Copy out each of the entries below word for word, keeping their lines as they are.

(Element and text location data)
━━━━━━━━━━━━━━━━

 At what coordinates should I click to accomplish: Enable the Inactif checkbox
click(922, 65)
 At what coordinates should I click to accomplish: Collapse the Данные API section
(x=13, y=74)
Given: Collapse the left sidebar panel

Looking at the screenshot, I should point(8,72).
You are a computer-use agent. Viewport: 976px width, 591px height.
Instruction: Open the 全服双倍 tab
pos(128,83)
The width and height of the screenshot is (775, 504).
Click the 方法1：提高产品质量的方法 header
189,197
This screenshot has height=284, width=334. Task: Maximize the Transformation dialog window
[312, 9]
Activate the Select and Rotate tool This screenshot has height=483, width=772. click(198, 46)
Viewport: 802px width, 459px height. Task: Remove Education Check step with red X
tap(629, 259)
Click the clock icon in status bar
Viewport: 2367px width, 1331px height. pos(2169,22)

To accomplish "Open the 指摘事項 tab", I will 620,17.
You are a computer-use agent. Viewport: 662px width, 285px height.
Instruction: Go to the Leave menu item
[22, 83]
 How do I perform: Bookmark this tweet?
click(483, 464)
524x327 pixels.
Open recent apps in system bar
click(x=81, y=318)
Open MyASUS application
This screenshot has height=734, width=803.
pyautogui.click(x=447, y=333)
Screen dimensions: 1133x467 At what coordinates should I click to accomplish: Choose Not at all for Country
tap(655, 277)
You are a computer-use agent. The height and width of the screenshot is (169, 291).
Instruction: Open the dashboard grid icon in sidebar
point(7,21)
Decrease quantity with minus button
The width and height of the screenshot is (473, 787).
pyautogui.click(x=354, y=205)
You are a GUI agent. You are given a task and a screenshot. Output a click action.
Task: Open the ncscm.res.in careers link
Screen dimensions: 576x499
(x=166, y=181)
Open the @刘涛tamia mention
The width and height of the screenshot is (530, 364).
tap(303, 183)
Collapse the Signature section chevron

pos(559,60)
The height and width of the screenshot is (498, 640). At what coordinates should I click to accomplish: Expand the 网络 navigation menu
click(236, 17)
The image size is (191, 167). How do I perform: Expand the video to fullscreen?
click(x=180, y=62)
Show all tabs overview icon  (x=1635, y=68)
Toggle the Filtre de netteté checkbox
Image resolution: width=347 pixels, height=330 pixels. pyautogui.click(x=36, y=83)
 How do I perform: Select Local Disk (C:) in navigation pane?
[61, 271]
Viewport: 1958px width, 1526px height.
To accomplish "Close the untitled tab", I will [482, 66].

━━━━━━━━━━━━━━━━

FINAL ANSWER:
 At what coordinates should I click to accomplish: Enable the Inactif checkbox
click(922, 65)
 At what coordinates should I click to accomplish: Collapse the Данные API section
(x=13, y=74)
Given: Collapse the left sidebar panel

Looking at the screenshot, I should point(8,72).
You are a computer-use agent. Viewport: 976px width, 591px height.
Instruction: Open the 全服双倍 tab
pos(128,83)
The width and height of the screenshot is (775, 504).
Click the 方法1：提高产品质量的方法 header
189,197
This screenshot has height=284, width=334. Task: Maximize the Transformation dialog window
[312, 9]
Activate the Select and Rotate tool This screenshot has height=483, width=772. click(198, 46)
Viewport: 802px width, 459px height. Task: Remove Education Check step with red X
tap(629, 259)
Click the clock icon in status bar
Viewport: 2367px width, 1331px height. pos(2169,22)

To accomplish "Open the 指摘事項 tab", I will 620,17.
You are a computer-use agent. Viewport: 662px width, 285px height.
Instruction: Go to the Leave menu item
[22, 83]
 How do I perform: Bookmark this tweet?
click(483, 464)
524x327 pixels.
Open recent apps in system bar
click(x=81, y=318)
Open MyASUS application
This screenshot has height=734, width=803.
pyautogui.click(x=447, y=333)
Screen dimensions: 1133x467 At what coordinates should I click to accomplish: Choose Not at all for Country
tap(655, 277)
You are a computer-use agent. The height and width of the screenshot is (169, 291).
Instruction: Open the dashboard grid icon in sidebar
point(7,21)
Decrease quantity with minus button
The width and height of the screenshot is (473, 787).
pyautogui.click(x=354, y=205)
You are a GUI agent. You are given a task and a screenshot. Output a click action.
Task: Open the ncscm.res.in careers link
Screen dimensions: 576x499
(x=166, y=181)
Open the @刘涛tamia mention
The width and height of the screenshot is (530, 364).
tap(303, 183)
Collapse the Signature section chevron

pos(559,60)
The height and width of the screenshot is (498, 640). At what coordinates should I click to accomplish: Expand the 网络 navigation menu
click(236, 17)
The image size is (191, 167). How do I perform: Expand the video to fullscreen?
click(x=180, y=62)
Show all tabs overview icon  (x=1635, y=68)
Toggle the Filtre de netteté checkbox
Image resolution: width=347 pixels, height=330 pixels. pyautogui.click(x=36, y=83)
 How do I perform: Select Local Disk (C:) in navigation pane?
[61, 271]
Viewport: 1958px width, 1526px height.
To accomplish "Close the untitled tab", I will [482, 66].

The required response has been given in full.